Concurrent drug therapy issues:
• Drug-drug interactions: Potentially significant interactions may exist, requiring dose or frequency adjustment, additional monitoring, and/or selection of alternative therapy. Consult drug interactions database for more detailed information.
• Appropriate use: Do not use for the treatment of gonorrhea.
• Choice of preparation: Penicillin G procaine is not the same preparation as penicillin G benzathine-penicillin G procaine (eg, Bicillin C-R). Dispensing errors have occurred (CDC 2005).
• Prolonged use: Extended duration of therapy or use associated with high serum concentrations (eg, in renal insufficiency) may be associated with an increased risk for some adverse reactions (neutropenia, hemolytic anemia, serum sickness).
Hypersensitivity reactions with first dose, injection site reactions, mental status post injection, periodic renal and hematologic function tests with prolonged therapy.
Adverse events have not been observed in animal reproduction studies. Penicillin G crosses the placenta. Maternal use of penicillins has generally not resulted in an increased risk of adverse fetal effects. Penicillin G procaine may be used in the treatment of syphilis during pregnancy (consult current guidelines) (CDC [Workowski 2015]). Penicillin G procaine is also approved for the management of Bacillus anthracis, however other agents are preferred for use in pregnant women (Meaney-Delman 2014).

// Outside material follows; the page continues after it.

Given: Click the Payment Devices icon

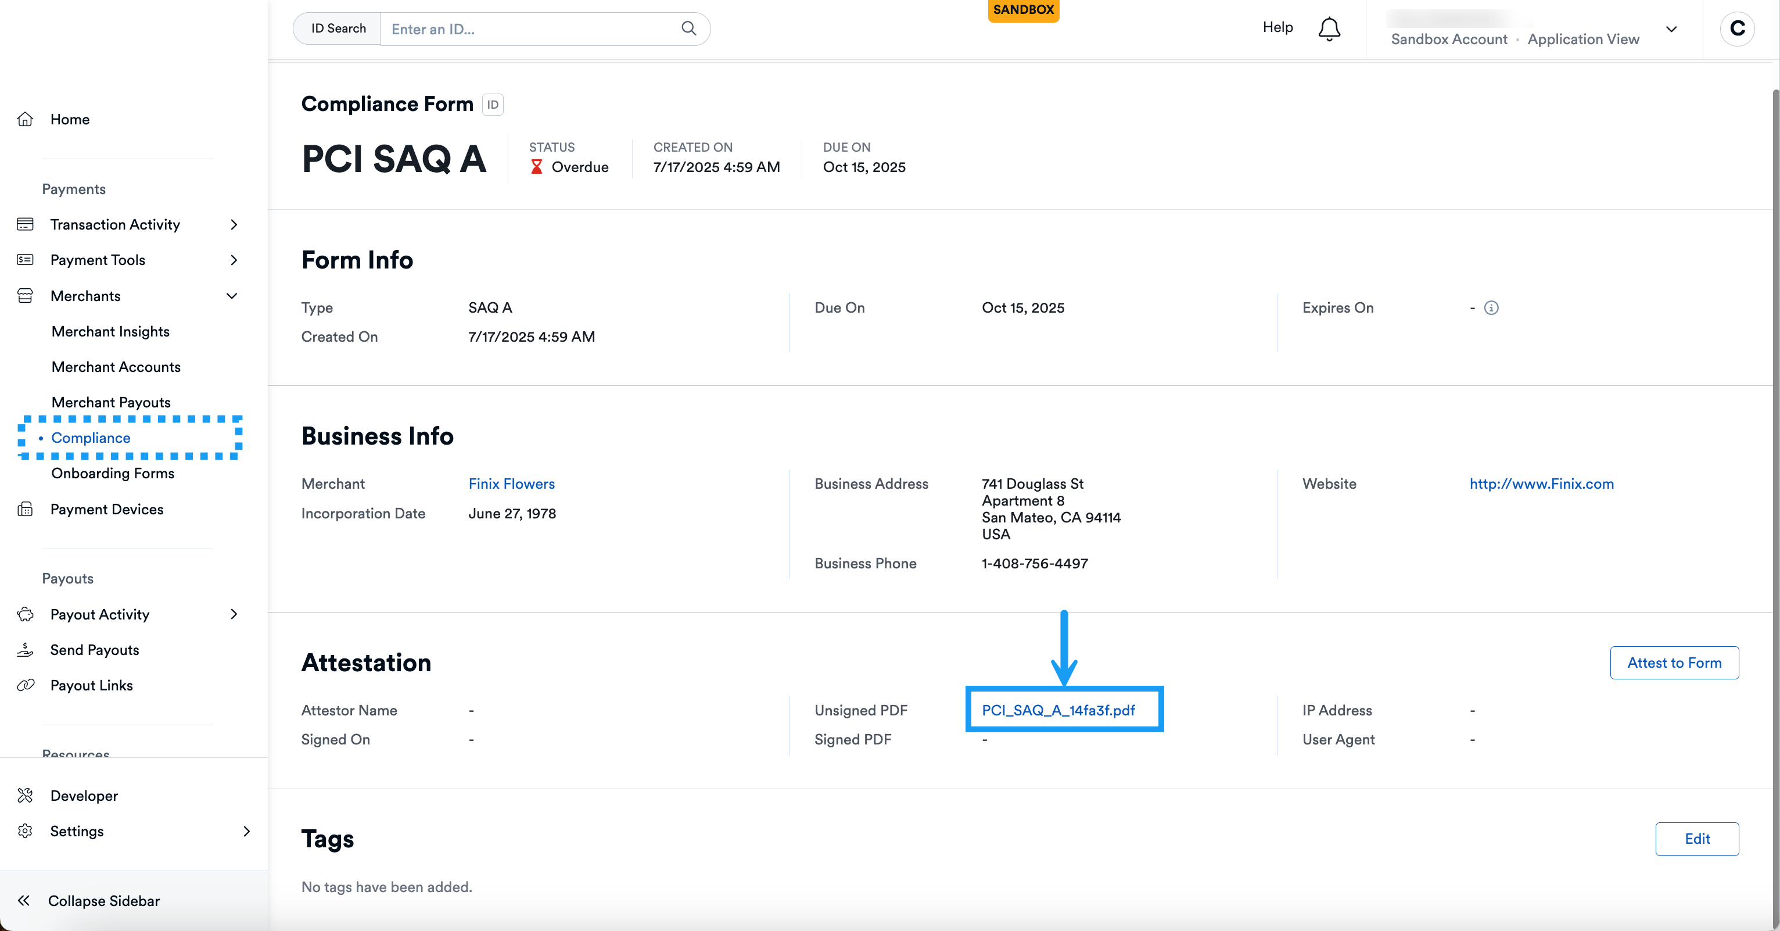Looking at the screenshot, I should click(x=25, y=509).
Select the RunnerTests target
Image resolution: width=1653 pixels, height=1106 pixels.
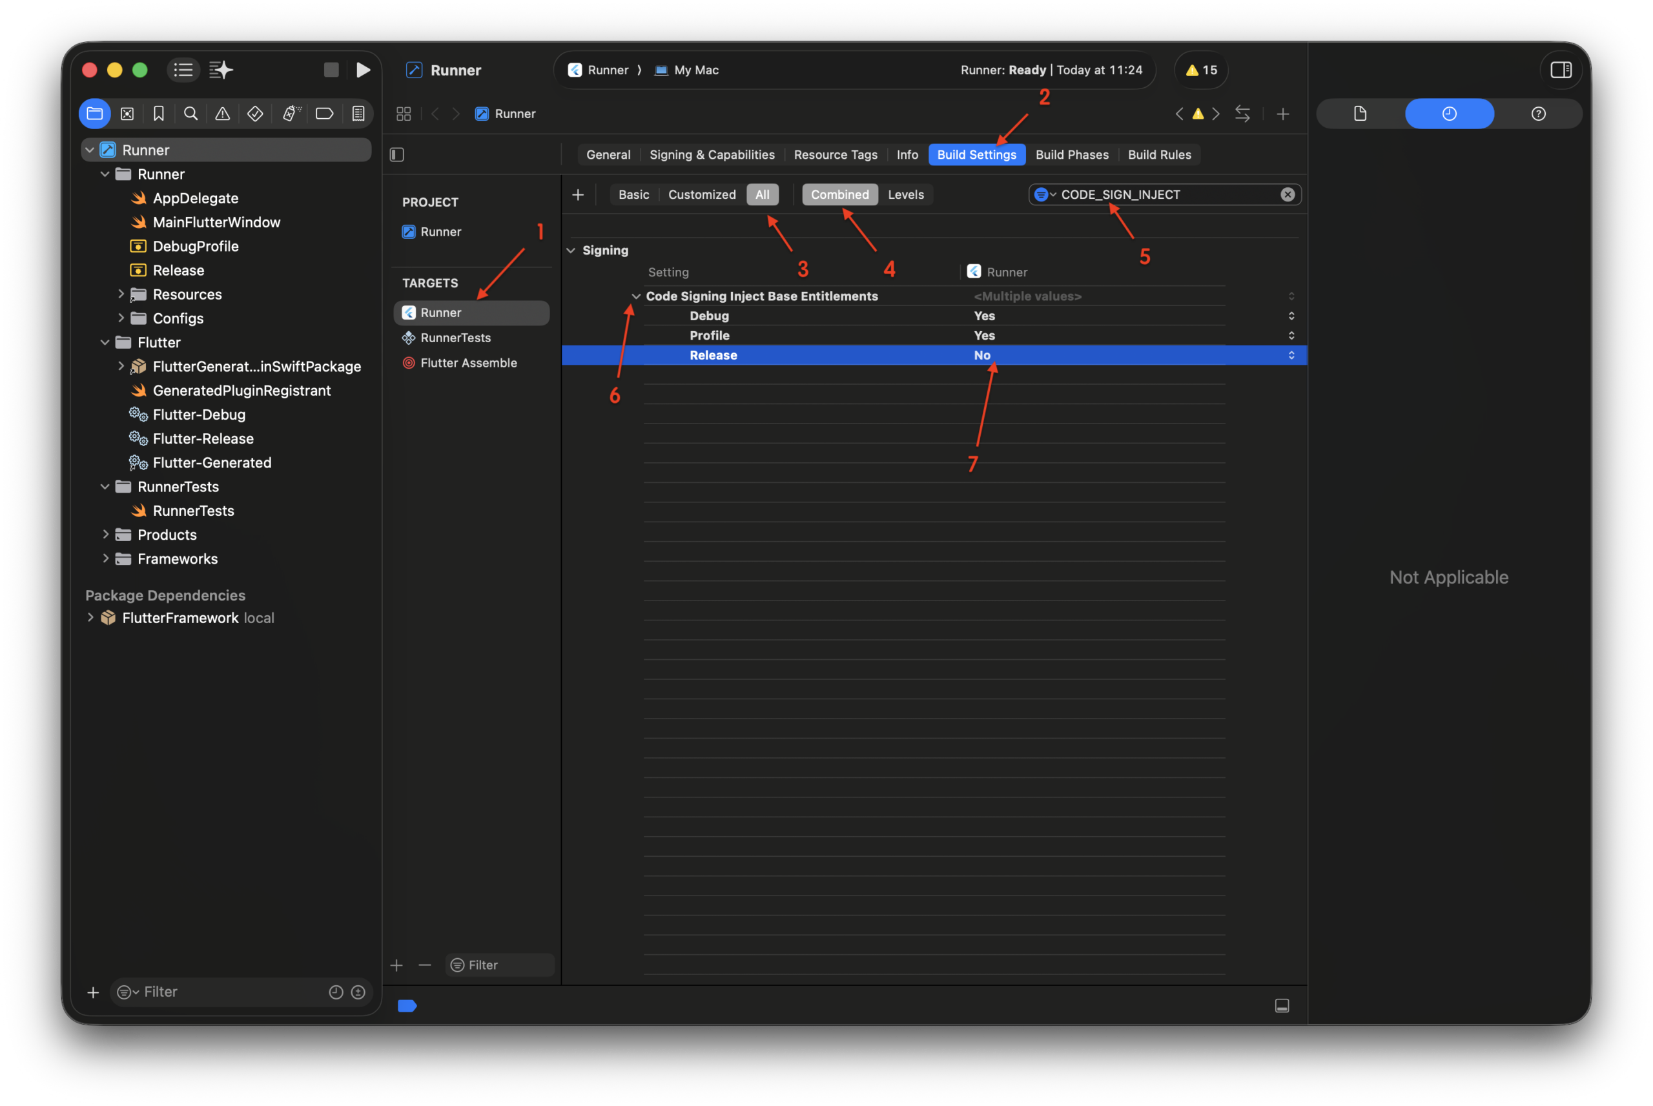pyautogui.click(x=456, y=338)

• Discuss specific use of drug and side effects with patient as it relates to treatment. (HCAHPS: During this hospital stay, were you given any medicine that you had not taken before? Before giving you any new medicine, how often did hospital staff tell you what the medicine was for? How often did hospital staff describe possible side effects in a way you could understand?)
• Patient may experience diarrhea. Have patient report immediately to prescriber bruising; bleeding; chills, edema, joint pain, severe dizziness, passing out, anxiety, confusion, agitation, depression, severe loss of strength and energy, seizures, hallucinations, behavioral changes numbness, tingling, weakness, or signs of Clostridium difficile (C. diff)-associated diarrhea (stomach pain or cramps, very loose or watery stools, or bloody stools) (HCAHPS).
• Educate patient about signs of a significant reaction (eg, wheezing; chest tightness; fever; itching; bad cough; blue skin color; seizures; or swelling of face, lips, tongue, or throat). Note: This is not a comprehensive list of all side effects. Patient should consult prescriber for additional questions.